* **Required tasks**:
(1) From the passage on Ohio's 2013 NAEP results, extract the portion starting with "The U.S. Department" and going on through "the NAEP data.)".
(2) According to the passage on Ohio's 2013 NAEP results, what percentage of Ohio's fourth graders met NAEP's proficiency standard in reading?
(3) Give what follows the last sentence of the passage on Ohio's 2013 NAEP results.

* **Passage for review**:
:::

The U.S. Department of Education released the 2013 math and reading results of the National Assessment of Educational Progress (NAEP) last week. The assessments were administered to a nationally representative sample of 376,000 fourth and 341,000 eighth graders from all fifty states. (Check out a national perspective on the NAEP data.)
Here in Ohio, math and reading results for public school students in both grades were flat compared to 2011. Meanwhile, fewer than 50 percent of Ohio’s fourth and eighth graders met NAEP’s proficiency standard. The proficiency rates for Buckeye State students were as follows: 48 percent in fourth-grade math; 37 percent in fourth-grade reading; 41 percent in eighth-grade math; and 39 percent in eighth-grade reading. These underwhelming statistics aside, the state continued to post scores that surpassed the national average.
One can also slice the 2013 NAEP data in many ways—by racial group, by poverty status, by special education status, and more. One can even compare charter to non-charter students, which I do in the analysis below.
The figures below display the charter versus non-charter comparison of students who are eligible for free and reduced-price lunch (FRPL), the most utilized poverty metric available. This provides a fair—though still imperfect—comparison of similar students, since Ohio’s charters enroll a relatively high number of impoverished students.

:::

* **Dataset items**:
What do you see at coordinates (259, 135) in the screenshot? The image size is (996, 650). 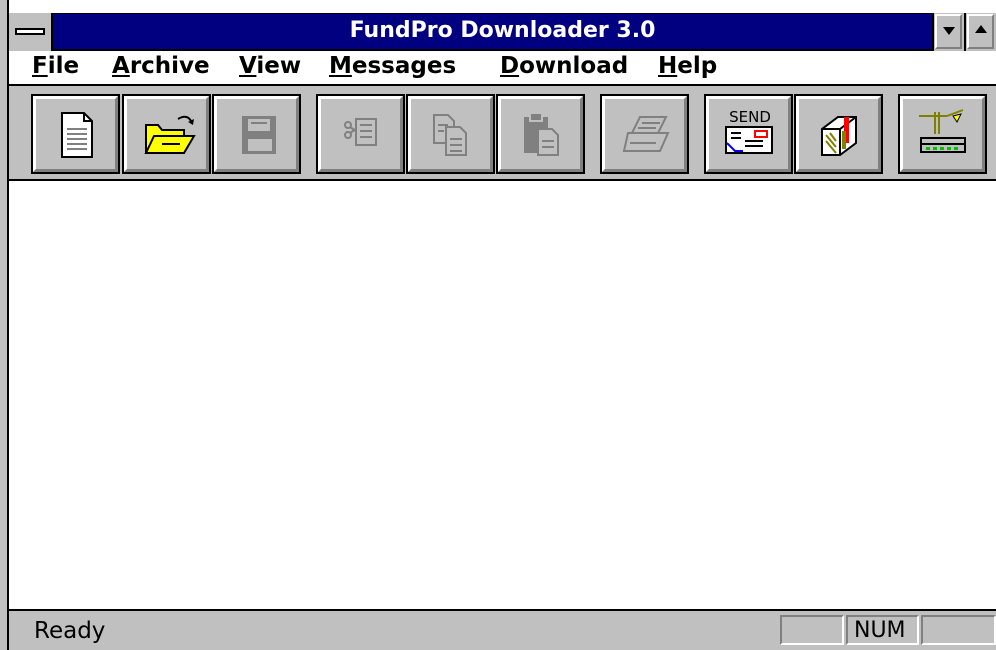 I see `save-disk-icon` at bounding box center [259, 135].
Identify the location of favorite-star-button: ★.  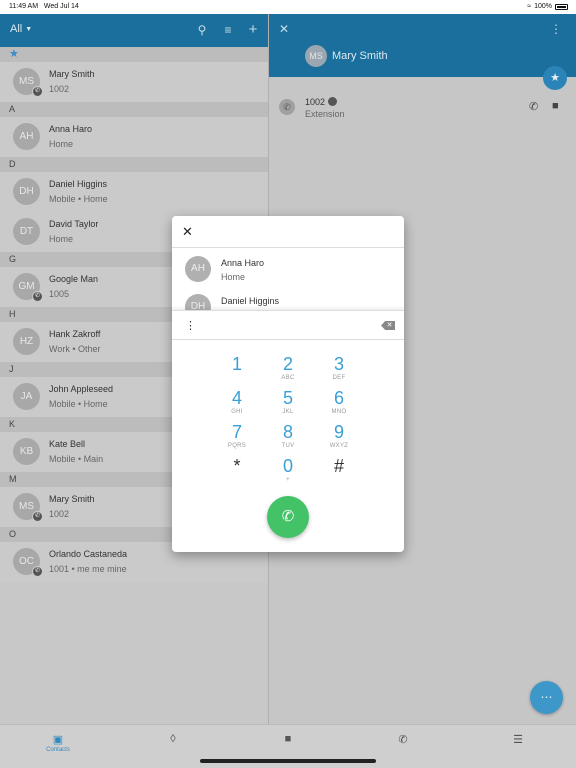
(555, 78).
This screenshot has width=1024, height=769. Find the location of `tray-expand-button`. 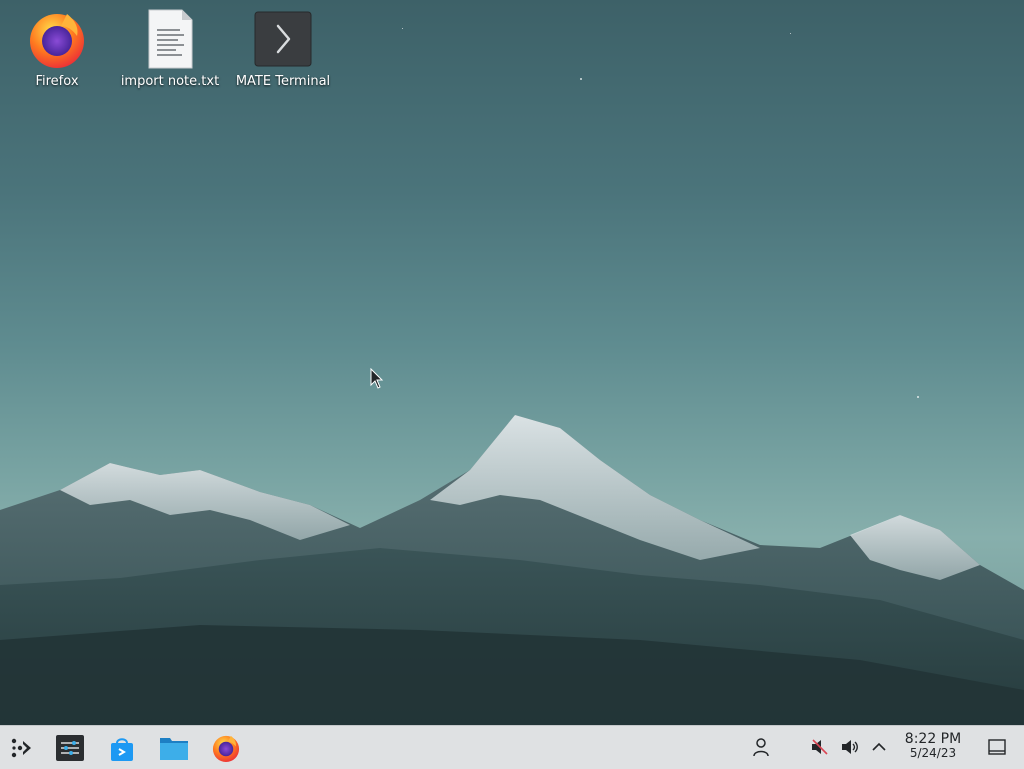

tray-expand-button is located at coordinates (879, 747).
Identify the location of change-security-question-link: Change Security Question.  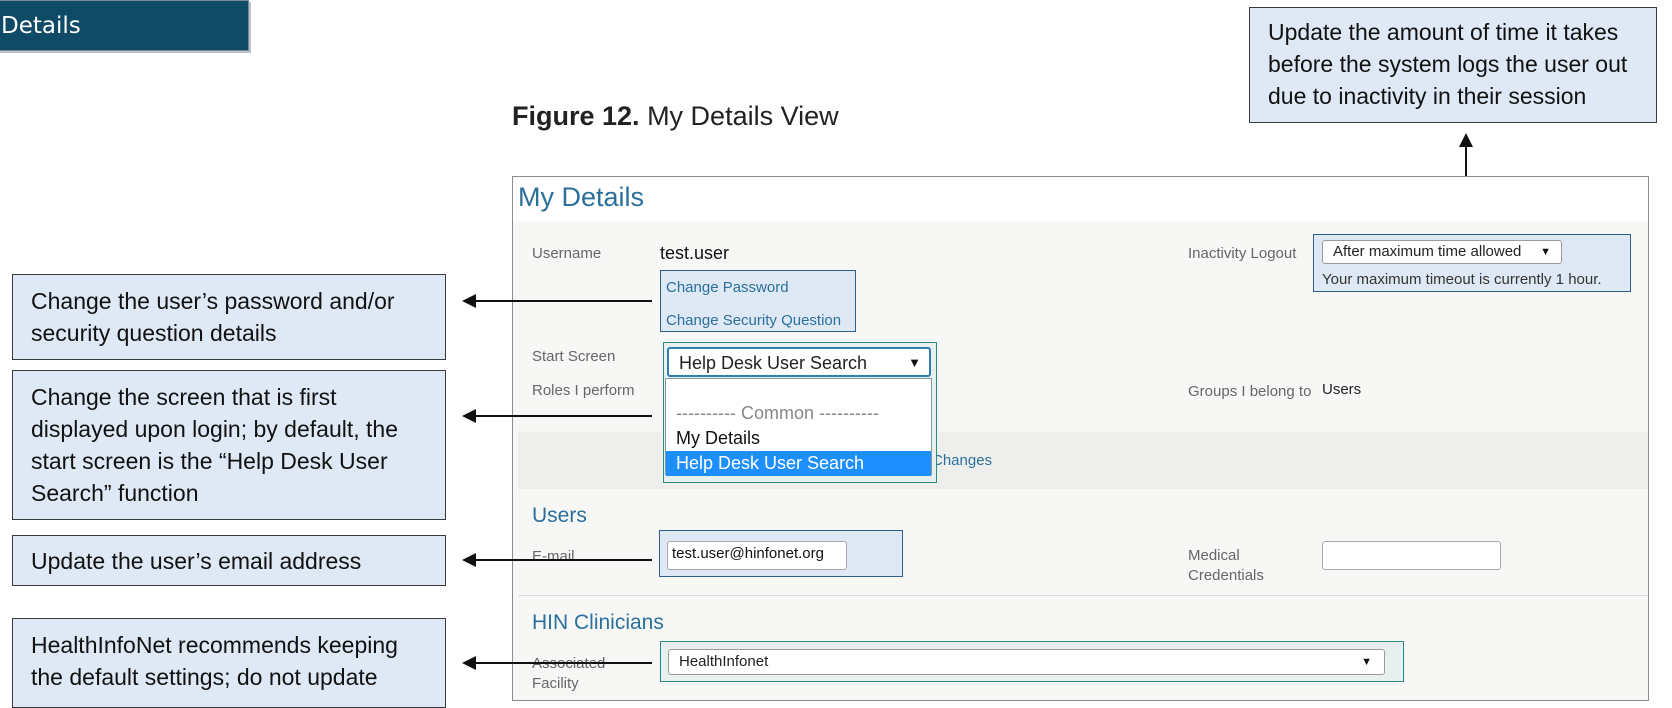
(754, 320).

:::

* **Results of the exercise**:
(1)
The U.S. Department of Education released the 2013 math and reading results of the National Assessment of Educational Progress (NAEP) last week. The assessments were administered to a nationally representative sample of 376,000 fourth and 341,000 eighth graders from all fifty states. (Check out a national perspective on the NAEP data.)

(2) 37 percent

(3)
The charts show the average scaled score estimates (scale is from zero to 500) for the two groups, along with the standard errors displayed as vertical lines. The standard error, in parentheses, is the measure of uncertainty around the score estimates—recall that NAEP is a sample. Note also the higher standard errors for charters, likely due to the smaller sample size.
The results from this snapshot in time are not favorable to charter schools. In all four grade-subject combinations, charter school NAEP scores fall short of the non-charter scores. And in all cases, I would consider the margin fairly wide—more so in fourth than eighth grade. In fourth-grade reading, for example, non-charter students’ average score was 211, while charter students’ average score was 191, a twenty-point difference.
The difference, however, narrows in the eighth grade. Charter school scores are only five points lower in reading and six in math. The standard-error bars nearly overlap in eighth grade, but not quite—if the standard-error bars had overlapped, the difference in scores would not have been meaningful.
State data and now data from the nation’s best barometer of achievement depict the bleak performance of Ohio’s charter schools in the aggregate. Certainly, there are great charter schools in Ohio, and these schools are here to stay. Nevertheless, this state’s charter school program, as a whole, needs a major repair—starting with getting tough on charter school authorizing.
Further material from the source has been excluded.